No one in the boat could see the speaker's face; it was impossible to tell whether he was jesting or serious.

"Oh, I'm game!" cried Maurice, very much in earnest at once.

"Well, then, just hold on till I give Castle Flint the sack."

"Or until it is sacked about your ears," suggested stroke jerkily. "But what nonsense you two are talking!"

"Not at all, Miss Edmonstone—if you will allow me. You can't expect a man to live out his life in troubled Ireland when there's a happy Australia to go to: there, you know, you may combine the blessings of liberty, equality, and Home Rule of the most advanced kind, with the peculiar satisfaction of calling yourself a staunch Tory, and believing it! But as for our friend here, station life would add a year to his life for every year the City is capable of shortening it. He'd make a first-rate jackeroo."

"What is that?"

"What's a jackeroo? Oh, a young gentleman—for choice, the newest new chum to be found—who goes to a station to get Colonial experience. He has to work like a nigger, and revels in it, for a bit. If he is a black sheep, and has the antique ideas of the Colonies held by those who sent him out to whiten him, his illusions may last a couple of days; if he has read up Australia on the voyage, they will probably hold out a little longer, while he keeps looking for what his book told him he would find; the fact being that the modern bush life hasn't yet been done into English. Meanwhile he runs up the horses, rides round boundaries, mends fences, drives sheep to water—if it is a drought—and skins the dead ones, weighs out flour and sugar, cleans harness, camps anywhere, and lives on mutton and damper, and tea."

"But what does he get for all that?" asked Maurice, with visions of money-bags.

"Rations and experience," replied Flint promptly. "When he's admitted to be worth his salt he will be asked to make other arrangements. Then some still newer new chum will be selected for the post, through the introductions he has brought to the stock and station agents, and in his turn will drive his teeth into the dirty work of the station, which the ordinary pound-a-week hands refuse, and so get his Colonial experience!"

"Thanks; I'll stop where I am," said Maurice.

"He isn't fair," said Dick, speaking for the first time. "You know you aren't fair, old chap, raking up your own case as typical, when it was exceptional. Jackeroos are treated all right, and paid too, so long as they're smart and willing—the two things needful. Come, I've been a squatter myself, and can't hear my class run down."

"You won't hear me defend the landlords on that ground," remarked Flint, who had contracted eccentric politics.

"Well," said Dick, experimentally, "if I go back to it, Maurice shall be my jackeroo, and judge for himself whether you haven't painted us too black."

He shipped his oars.

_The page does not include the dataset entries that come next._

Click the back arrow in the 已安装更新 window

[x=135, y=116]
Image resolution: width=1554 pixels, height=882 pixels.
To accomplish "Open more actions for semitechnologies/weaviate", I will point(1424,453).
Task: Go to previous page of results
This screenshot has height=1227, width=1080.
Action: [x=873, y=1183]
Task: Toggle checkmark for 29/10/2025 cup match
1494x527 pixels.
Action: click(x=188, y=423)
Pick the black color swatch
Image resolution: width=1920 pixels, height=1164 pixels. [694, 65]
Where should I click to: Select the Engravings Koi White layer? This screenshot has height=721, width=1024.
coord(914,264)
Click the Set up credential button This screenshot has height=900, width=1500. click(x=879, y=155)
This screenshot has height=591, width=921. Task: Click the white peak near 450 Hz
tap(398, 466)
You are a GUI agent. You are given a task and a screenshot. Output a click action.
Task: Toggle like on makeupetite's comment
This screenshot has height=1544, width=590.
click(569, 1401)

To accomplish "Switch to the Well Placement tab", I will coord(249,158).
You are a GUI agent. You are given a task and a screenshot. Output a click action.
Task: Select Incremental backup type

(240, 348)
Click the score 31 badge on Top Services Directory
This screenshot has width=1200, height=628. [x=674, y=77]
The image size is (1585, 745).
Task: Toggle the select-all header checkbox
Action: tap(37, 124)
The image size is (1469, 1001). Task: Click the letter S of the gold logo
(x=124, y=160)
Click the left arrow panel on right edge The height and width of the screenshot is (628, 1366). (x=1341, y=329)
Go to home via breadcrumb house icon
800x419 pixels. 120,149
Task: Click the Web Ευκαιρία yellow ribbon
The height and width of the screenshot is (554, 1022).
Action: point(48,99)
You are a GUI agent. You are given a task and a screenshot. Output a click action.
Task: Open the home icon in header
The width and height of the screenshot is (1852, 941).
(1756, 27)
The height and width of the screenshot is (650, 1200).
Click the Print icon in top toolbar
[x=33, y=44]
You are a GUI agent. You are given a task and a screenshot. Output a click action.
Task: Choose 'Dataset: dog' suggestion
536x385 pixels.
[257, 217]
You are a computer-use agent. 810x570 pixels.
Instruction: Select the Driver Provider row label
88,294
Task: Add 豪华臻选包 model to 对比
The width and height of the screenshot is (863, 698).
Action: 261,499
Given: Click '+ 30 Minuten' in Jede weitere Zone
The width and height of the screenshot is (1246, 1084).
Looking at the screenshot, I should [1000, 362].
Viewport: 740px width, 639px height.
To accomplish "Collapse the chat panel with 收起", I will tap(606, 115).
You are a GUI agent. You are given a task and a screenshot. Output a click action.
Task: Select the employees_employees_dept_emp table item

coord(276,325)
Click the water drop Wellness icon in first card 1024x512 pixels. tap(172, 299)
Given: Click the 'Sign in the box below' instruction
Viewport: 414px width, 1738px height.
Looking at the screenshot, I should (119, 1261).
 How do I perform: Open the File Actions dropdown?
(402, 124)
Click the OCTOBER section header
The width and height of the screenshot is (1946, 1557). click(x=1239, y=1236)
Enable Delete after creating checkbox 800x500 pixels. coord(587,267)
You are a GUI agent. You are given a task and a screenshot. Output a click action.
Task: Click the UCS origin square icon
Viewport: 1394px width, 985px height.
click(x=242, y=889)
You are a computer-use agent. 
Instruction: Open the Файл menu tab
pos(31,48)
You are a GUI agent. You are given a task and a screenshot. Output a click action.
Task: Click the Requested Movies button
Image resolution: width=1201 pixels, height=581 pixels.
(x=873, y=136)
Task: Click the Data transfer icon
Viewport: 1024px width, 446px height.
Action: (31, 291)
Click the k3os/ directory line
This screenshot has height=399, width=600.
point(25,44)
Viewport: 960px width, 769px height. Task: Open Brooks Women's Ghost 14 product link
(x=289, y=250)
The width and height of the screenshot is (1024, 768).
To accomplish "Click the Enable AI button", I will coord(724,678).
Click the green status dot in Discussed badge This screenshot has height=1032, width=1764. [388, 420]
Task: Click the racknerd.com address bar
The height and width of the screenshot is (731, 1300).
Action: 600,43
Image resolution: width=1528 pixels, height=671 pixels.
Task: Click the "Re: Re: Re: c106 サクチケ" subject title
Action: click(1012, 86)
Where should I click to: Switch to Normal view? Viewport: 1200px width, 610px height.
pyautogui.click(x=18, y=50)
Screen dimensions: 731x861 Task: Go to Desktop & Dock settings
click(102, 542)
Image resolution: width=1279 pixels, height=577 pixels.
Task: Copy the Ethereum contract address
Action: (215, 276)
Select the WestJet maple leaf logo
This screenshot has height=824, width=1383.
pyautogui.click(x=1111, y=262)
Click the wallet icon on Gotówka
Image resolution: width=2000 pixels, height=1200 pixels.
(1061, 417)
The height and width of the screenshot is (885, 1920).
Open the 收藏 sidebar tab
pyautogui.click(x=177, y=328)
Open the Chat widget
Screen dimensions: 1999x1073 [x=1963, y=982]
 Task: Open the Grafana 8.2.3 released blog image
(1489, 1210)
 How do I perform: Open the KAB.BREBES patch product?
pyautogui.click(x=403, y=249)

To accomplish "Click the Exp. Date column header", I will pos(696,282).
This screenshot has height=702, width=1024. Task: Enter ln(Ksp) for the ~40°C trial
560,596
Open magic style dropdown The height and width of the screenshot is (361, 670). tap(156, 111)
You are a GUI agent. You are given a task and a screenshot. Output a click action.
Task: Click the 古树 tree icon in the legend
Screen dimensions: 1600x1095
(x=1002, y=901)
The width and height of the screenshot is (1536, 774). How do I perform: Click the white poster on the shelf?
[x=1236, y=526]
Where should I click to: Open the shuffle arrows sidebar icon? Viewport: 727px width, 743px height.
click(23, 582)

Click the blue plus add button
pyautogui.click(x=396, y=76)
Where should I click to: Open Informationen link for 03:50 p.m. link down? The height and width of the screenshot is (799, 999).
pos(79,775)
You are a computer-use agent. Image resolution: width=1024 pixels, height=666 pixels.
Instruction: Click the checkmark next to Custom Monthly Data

Flint was standing up with the boat-hook to pilot them through the open lock-gates.

"Then I'll ride the boundaries!" cried Fanny, who sat a horse like a leech, but had had no mount for years.

"In that case," added Flint quietly, "I'll apply for overseer's billet, with the right of sacking slack hands."

For a moment Dick looked really pleased: this jesting about a station in Australia was, so far, feeling the way, and might make matters a trifle easier when the time came. But the smile quickly faded from his face. In truth, on no day during these last weeks had he been so troubled in spirit, so tossed between the cross-currents of conflicting feelings.

That morning he had received two letters, apparently of contrary character: for while the perusal of one gratified him so intensely that he could not help handing it round for them all to see, the mere sight of the other was sufficient to make him thrust the unopened envelope hurriedly into his pocket.